Monday, December 17, 2018

The US economy did not boom in 2018


 - by New Deal democrat

At the beginning of each year, I try to identify economic series that I think will be most important in the next 12 months.  This year I asked: Is the US economy going to enter a Boom in 2018?

There is no standard definition of a Boom. But in my lifetime there have been two occasions when the "good times" feeling was palpable, and the economy was working extremely well on a very broad basis: the 1960s and the late 1990s tech era. During both times,  employment was rampant and average people felt that their situations were going well.

Back in January I identified five markers that, taken together, marked off the two eras as unique: 
  •  the low unemployment rate 
  •  the duration of a very good rate of growth of industrial production
  •  strong growth in real average hourly wages
  •  strong growth in real aggregate hourly wages, and 
  •  increasing inflation.
Now that the year is ending, let's update all of these.

1. Unemployment remains very low

In both the 1960s and late 1990s, the unemployment rate (note that the U6 underemployment rate wasn't reported in its current configuration until 1994, and so is not helpful), hit 4.5% or below for extended periods of time:


While these weren't the only two periods of low unemployment, they are among those that stand out.

We had already hit that marker at the beginning of the year, and through the course of the year, it has only improved:


The unemployment rate is now the lowest in 48 years, since 1970.


2. Industrial production did briefly boom, but has backed off.

During both the 1960s and 1990s, production grew at or over 4% a year for extended periods of time, not just right after the end of a recession.  At the beginning of this year, production was under 4%:  


It did surge above 4% during the three months of the third quarter, but for the last two months YoY growth in industrial production is back below 4%:




3.  Real average hourly wages failed to ignite

In contrast to other expansions, during the 1960s and the late 1990s, real average hourly earnings also grew at roughly 1% YoY or better, and even exceeded 2.5% growth for significant periods:



During the current expansion, by contrast, real wages have only grown by more than 1% when gas prices have declined dramatically. In 2018, the situation continued: real average hourly wages grew by no more than 0.3% YoY until the last three months, when a big decline in gas prices caused consumer inflation to subside, leading to a YoY rate of growth of exactly 1% in November:



4. Real aggregate payrolls continue to grow modestly

 During the 1960s and 1990s booms (as well as some other expansions), real aggregate earnings grew at a rate of 4% YoY or better, for extended periods of time:



By contrast, during this expansion, and continuing this year, real aggregate payrolls have averaged growth of about 2.5% a year:



This is decent, but it's simply not a boom.

5. Inflation has waned

The fifth and final  marker of a Boom -- probably as the byproduct of the first four -- is an increase in the YoY rate of inflation:



A boom means that resources are getting constrained, so bidding for them intensifies.

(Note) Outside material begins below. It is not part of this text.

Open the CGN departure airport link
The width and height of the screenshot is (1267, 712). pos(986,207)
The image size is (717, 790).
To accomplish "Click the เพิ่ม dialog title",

The rate of consumer inflation did increase throughout the first half of this year, but since July has waned, and with one month's data left to go, is only 0.1% higher (2.2% vs. 2.1%) than the rate of inflation at the beginning of the year:



To sum up, the production side of US economy, which was doing well at the beginning of 2018, did briefly boom during the summer, but the consumer side never joined it. Only one of the five markers of a boom -- low unemployment -- persisted through the year. The US economy did not boom in 2018, and if anything is likely to decelerate sharply in 2019.